[Soal Latihan 1]
Jawablah pertanyaan berikut berdasarkan teks tentang hadits di bawah ini.
(a) Menurut para ulama, apa saja yang termasuk hadits?
(b) Apa yang disepakati para ulama mengenai nabi atau rasul setelah Muhammad Shallallahu ‘alaihi wa sallam wafat?
(c) Menurut ulama kontemporer Syiah yang dikutip, apa yang membuat hadits-hadits dari para imam serta-merta menjadi shahih?

[Kutipan Sumber]
========================

Para ulama menetapkan bahwa hadits adalah setiap perkataan, perbuatan, atau penetapan yang dinukil dari Nabi Shallallahu ‘alaihi wa sallam. Kewajiban berpedoman pada hadits sama halnya dengan keharusan berpedoman kepada Al-Qur’an, karena sejatinya setiap ucapan dan perbuatan Nabi selalu dibimbing oleh wahyu serta terbebas dari kesalahan (ma’shum). Selain itu mereka juga bersepakat bahwa tidak ada nabi atau rasul setelah Muhammad Shallallahu ‘alaihi wa sallam wafat.
Namun, ketetapan tersebut ternyata dipahami dan diyakini berbeda oleh kelompok Syi’ah. Salah seorang ulama kontemporer Syiah mengatakan, “Sesungguhnya keyakinan akan kema’shuman para imam telah membuat hadits-hadits yang berasal dari mereka serta-merta menjadi shahih, tanpa harus mempersyaratkan adanya persambungan sanad sampai Rasulullah saw, sebagaimana yang dipersyaratkan di kalangan Ahl al-Sunnah.”( Al-Imam al-Shadiq: Muhammad Abu Zahrah. Dar al-Fikr al-‘Araby, Kairo. T.t.)

========================

[Soal Latihan 2] Kembalikan setiap baris catatan yang memuat kata "Viewport".

[Kutipan Catatan]
========================

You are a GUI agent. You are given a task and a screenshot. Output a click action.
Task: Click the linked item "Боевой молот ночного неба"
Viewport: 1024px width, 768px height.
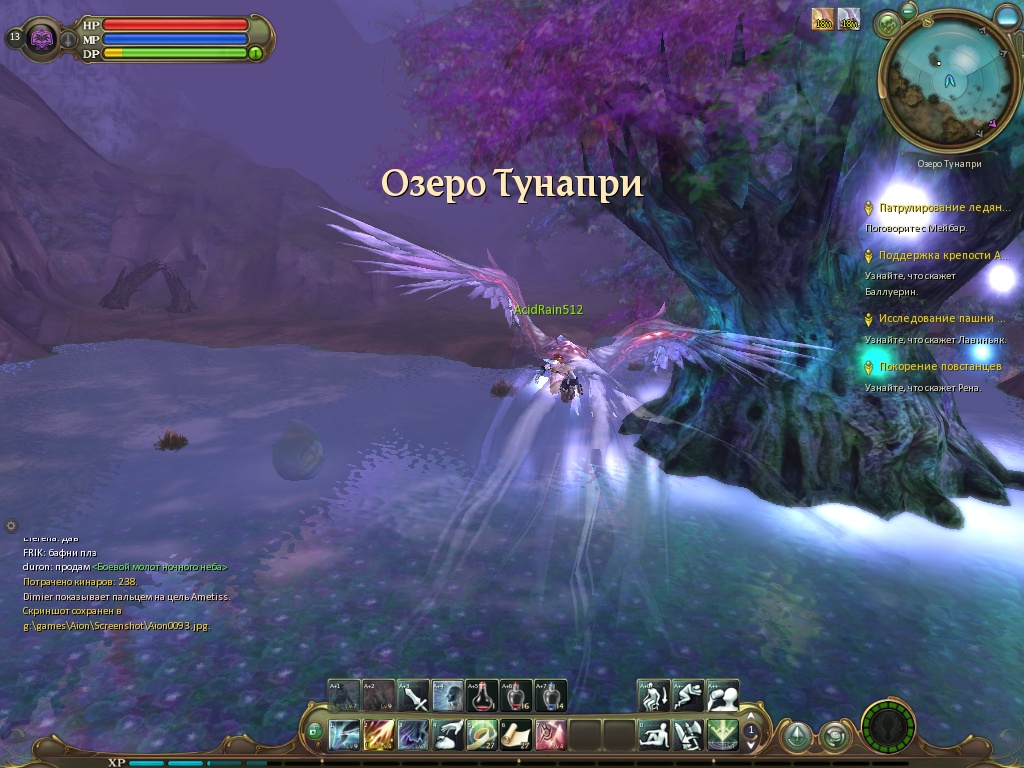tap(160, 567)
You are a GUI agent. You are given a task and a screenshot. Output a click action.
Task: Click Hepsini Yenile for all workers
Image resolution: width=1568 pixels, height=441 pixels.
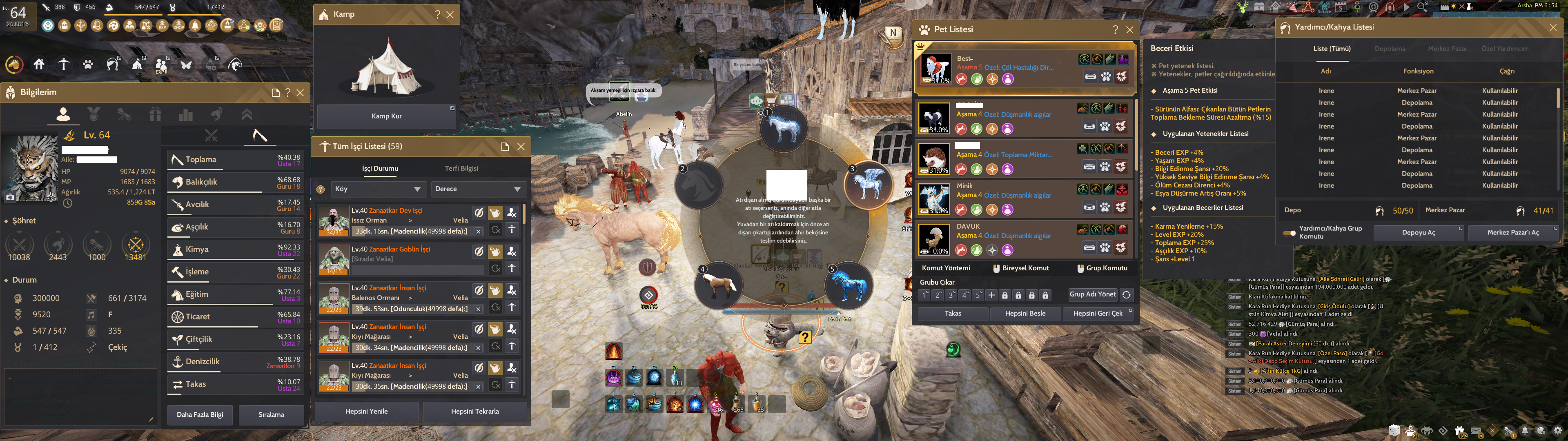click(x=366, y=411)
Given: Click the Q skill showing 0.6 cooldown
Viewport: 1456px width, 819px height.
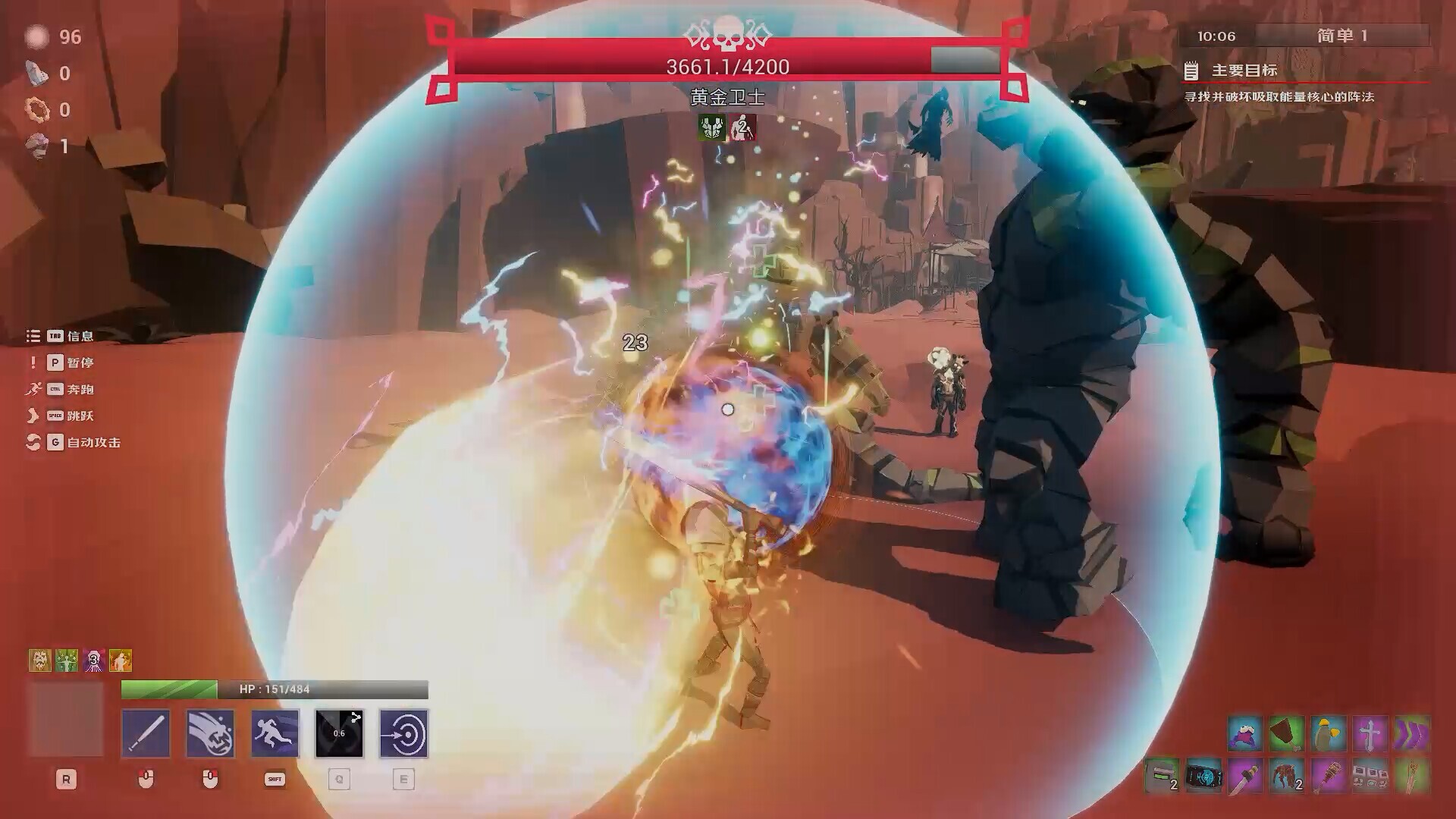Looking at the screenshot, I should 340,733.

========================

[Jawaban Lengkap 1]
(a) Setiap perkataan, perbuatan, atau penetapan yang dinukil dari Nabi Shallallahu ‘alaihi wa sallam.
(b) Tidak ada nabi atau rasul setelah Muhammad Shallallahu ‘alaihi wa sallam wafat.
(c) Keyakinan akan kema’shuman para imam.

[Jawaban Lengkap 2]
Viewport: 1024px width, 768px height.
Viewport: 1456px width, 819px height.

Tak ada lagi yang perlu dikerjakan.